Ce point peut être illustré en revenant sur le cas particulier des stock-options qui, si elles sont souvent présentées comme un incontournable dispositif permettant d’aligner la rémunération des dirigeants sur leurs performances, n’en sont pas moins assises sur un mécanisme qui peut facilement être dévoyé dès lors que l’opportunisme s’insinue jusque dans les procédures d’alignement (Bebchuk et Fried, 2005). Par exemple, les théoriciens libéraux savent que les dirigeants peuvent pratiquer le « buy back » (i.e. rachat d’actions par l’entreprise) pour faire grimper artificiellement le bénéfice net par actions et, par voie de conséquence, la valeur des stock-options indépendamment des performances réelles des entreprises qu’ils gouvernent (Ikenberry et Vermaelen, 1996). Certes, cela aligne momentanément l’intérêt des actionnaires et celui des dirigeants, mais ne signifie rien quant aux performances réelles de l’entreprise. De même, les théoriciens libéraux savent que le conseil d’administration peut lui aussi décider de réévaluer le prix d’exercice des options (politique dite de « repricing ») de manière à en préserver le pouvoir incitatif suite à une chute des cours de bourse, ce qui contribue, là aussi, à déconnecter la relation entre la rémunération des dirigeants et la performance des entreprises matérialisée par le résultat financier (Chance, Kumar et Todd, 2000 ; Avinash et Huey-Lian, 2004).

Sur un ton ironique, c’est ainsi que Joseph Stiglitz (2003) avance la formule « face, je gagne, pile tu perds » pour dénoncer le fait que les stock-options puissent être instrumentalisées par des dirigeants opportunistes et mises au service d’une rémunération sans lien immédiat avec la performance. Suite à ce constat, d’après lequel il est difficile de garantir une parfaite correspondance entre le prix du dirigeant et sa valeur opérationnalisée par la performance de l’entreprise, nous avons donc choisi de créer une catégorie d’entités « ÉTATS CRITIQUES ET DÉFAILLANCES  ». Pour nous, la création de ce concept, qui renvoie à un univers de sens symétrique de celui dont la catégorie d’entités « RHÉTORIQUE DE LA PERFORMANCE » du chapitre 2 rend compte, permet de fixer une seconde borne à l’intérieur de laquelle se déroulent les débats sur la rémunération des dirigeants dans le cadre libéral : d’un côté la « performance » ; de l’autre son « absence ».

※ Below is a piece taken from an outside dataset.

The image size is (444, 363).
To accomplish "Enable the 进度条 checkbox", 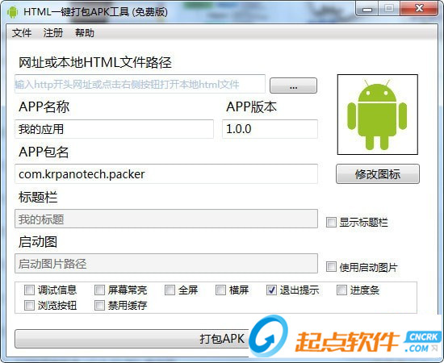I will coord(341,290).
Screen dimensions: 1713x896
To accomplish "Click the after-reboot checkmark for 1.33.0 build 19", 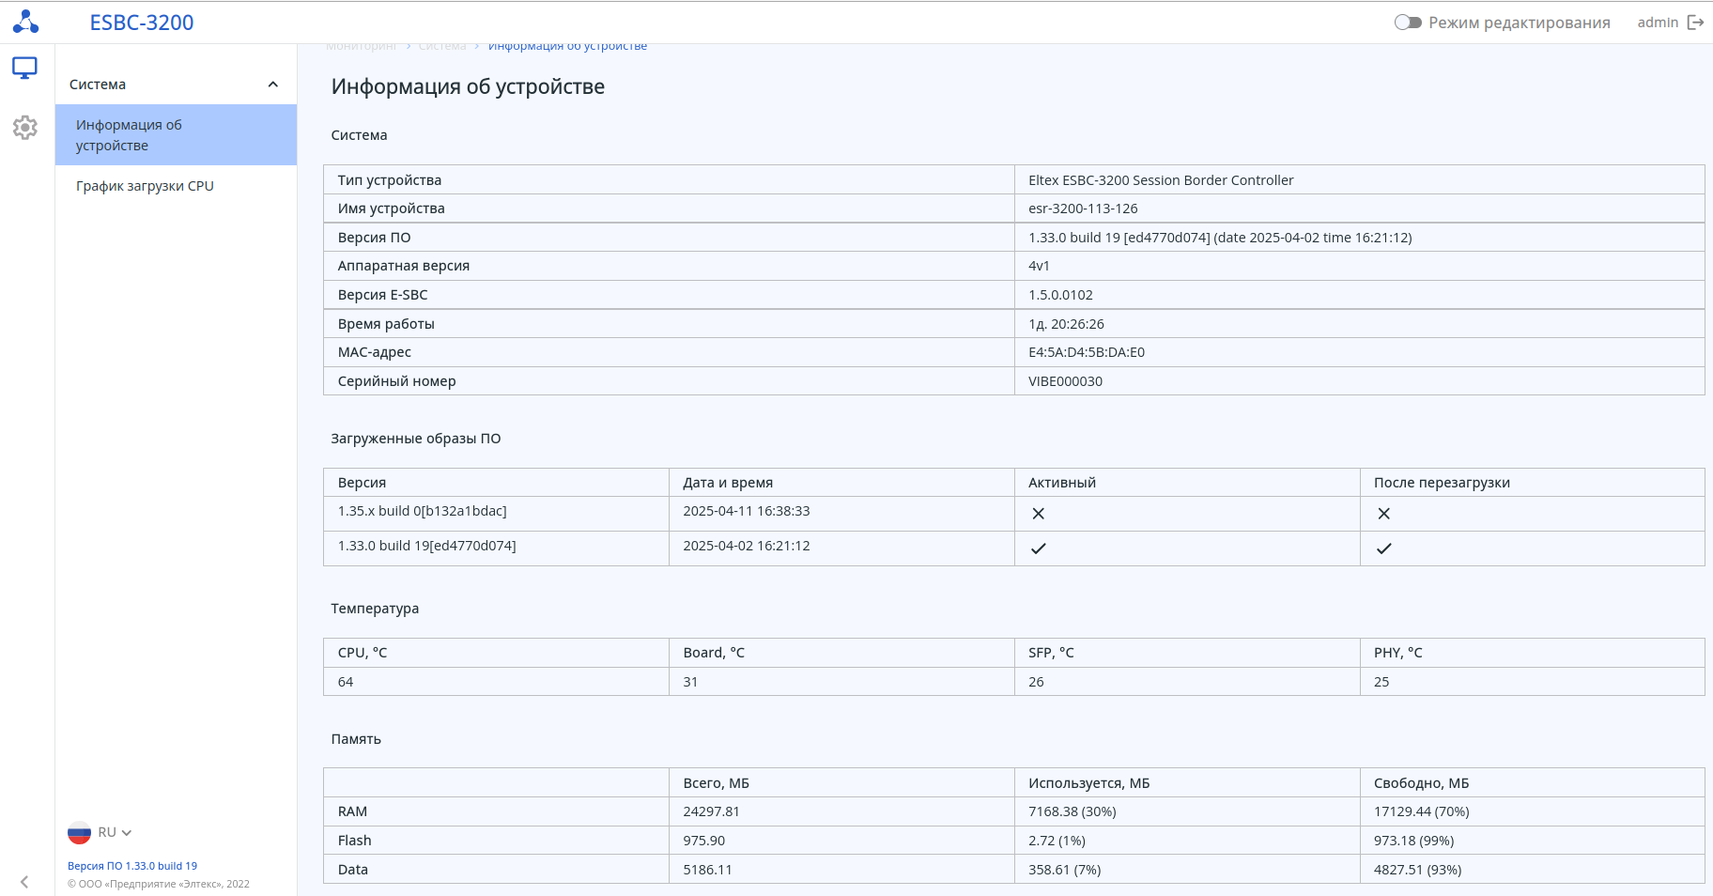I will pos(1383,548).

Tableau 22 - Les principaux représentants de la catégorie d’entités « ÉTATS CRITIQUES ET DÉFAILLANCES » (10 premiers représentants)
Tableau 22 - Les principaux représentants de la catégorie d’entités « ÉTATS CRITIQUES ET DÉFAILLANCES » (10 premiers représentants)

En effet, dès lors que l’on ne sait pas si le marché l’emporte ou non sur le pouvoir managérial dans les déterminants de cette rémunération, c’est bien dans ce cadre que se joue le problème d’interprétation du prix du dirigeant, ce dernier pouvant tout aussi bien traduire une « juste » rémunération (i.e. liée à la performance) qu’une « injuste » rémunération (i.e. déconnectée de la performance). C’est ce que les controverses théoriques autour du mouvement d’inflation des rémunérations patronales permettent d’illustrer ; ce dernier étant tantôt interprété comme une conséquence de l’exacerbation de la concurrence pour recruter les dirigeants les plus « talentueux » du marché (Kaplan, 2008a, 2008b ; Gabaix et Landier, 2008 et 2009), tantôt interprété comme la résultante d’un excès de pouvoir managérial (Bertrand et Mullainathan, 2001 ; Bebchuk, Fried et Walker, 2002 ; Bebchuk et Fried, 2003 et 2004 ; Weisbach, 2007).